We conceptualize abortion from a narrow lens. Simply as life being taken away. I think it’s dishonest or ignorant to snub the bordering realities of the women seeking this service. The myriad underlying social, economic and health circumstances are yet to be fully explored.
Globally, the most commonly reported reason women cite for inducing an abortion is to postpone or stop childbearing. The second most common reason—socio-economic concerns—includes disruption of education or employment; lack of support from the father, poverty, unemployment and/or inability to afford additional children.
I think people opposed to abortion rights act out of fear and not anger. Anger is not a primary emotion. It has a root. I think the people who draw on religion to discredit the need for reproductive health rights are not as candid about their own faith, to simplify such a sensitive, compound, intricate experience to one line “thou shalt not kill”, shutting the conversation that patronizingly.
We ought to be honest about the need to control people’s lives and why that seems so important to us. And the cycle of violence it breeds top to bottom. Because this is also a class issue.
If we’re to cite the Kenyan constitution’s provision for abortion that says it’s only permissible when the mother’s life is in danger, heck a woman’s life is in danger everyday wherever she is in this world, pregnant or not. So that clause doesn’t even make sense.

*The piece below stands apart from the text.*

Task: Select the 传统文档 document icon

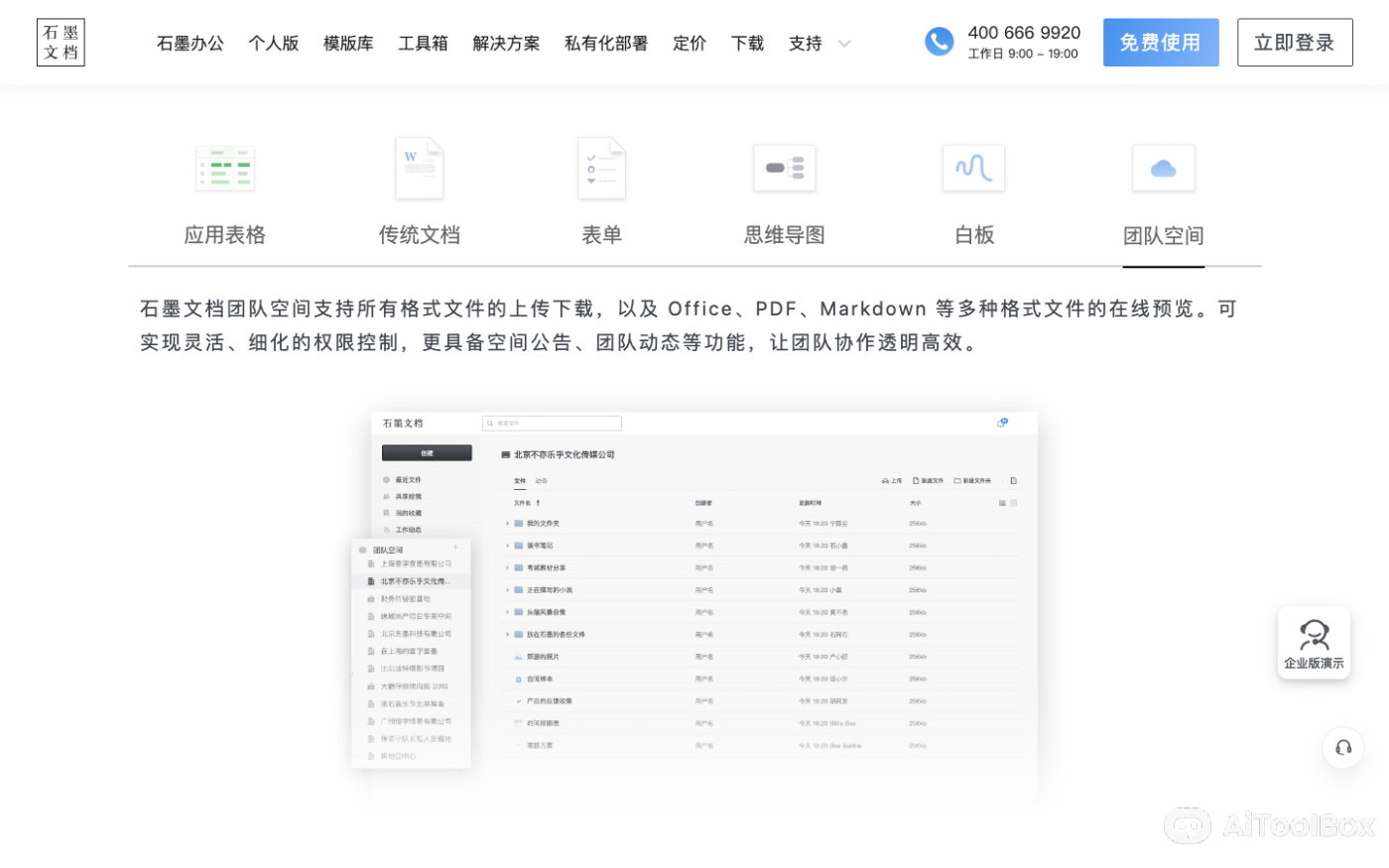Action: click(419, 168)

My partner and I were privileged enough to access private services for the process. But for many underprivileged women living in urban, semi urban and rural areas, their bodies do not belong to them.

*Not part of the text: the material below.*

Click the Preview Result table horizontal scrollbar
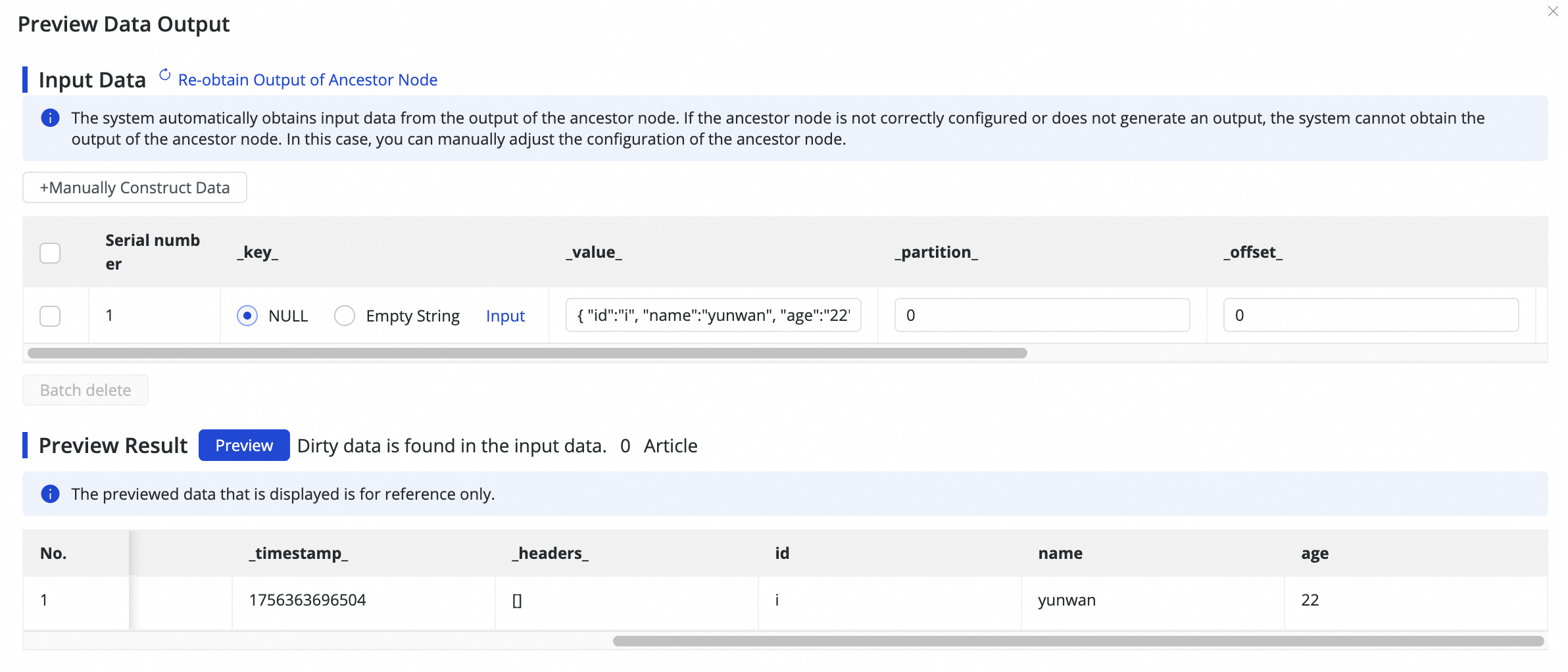Image resolution: width=1568 pixels, height=672 pixels. [x=1078, y=641]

In my introspection, I also contemplate on the emotions of the male partner in this conundrum. What if he’d like to keep the baby but the lady doesn’t? And yet if he doesn’t but she does, she can still go ahead to keep it. It’s interesting, yah? Since I’m not carrying the child, then I have no say regarding this situation. But I took part in forming it.
How I wish we would normalize these discussions so that people wouldn’t have to throw jabs at each other while passing their thoughts.
Can you imagine it’s 21st Century; black people are being hunted for their blackness, Africans still die by the sea hoping to get a better life in Europe, medicine is shit expensive and it’s hella difficult to have a simple conversation about why a woman shouldn’t access reproductive health rights.
While improved contraceptive use can aid reduce unintended pregnancy and abortion, some abortions will remain difficult to prevent, because of limits to women’s ability to determine and control all circumstances of their lives.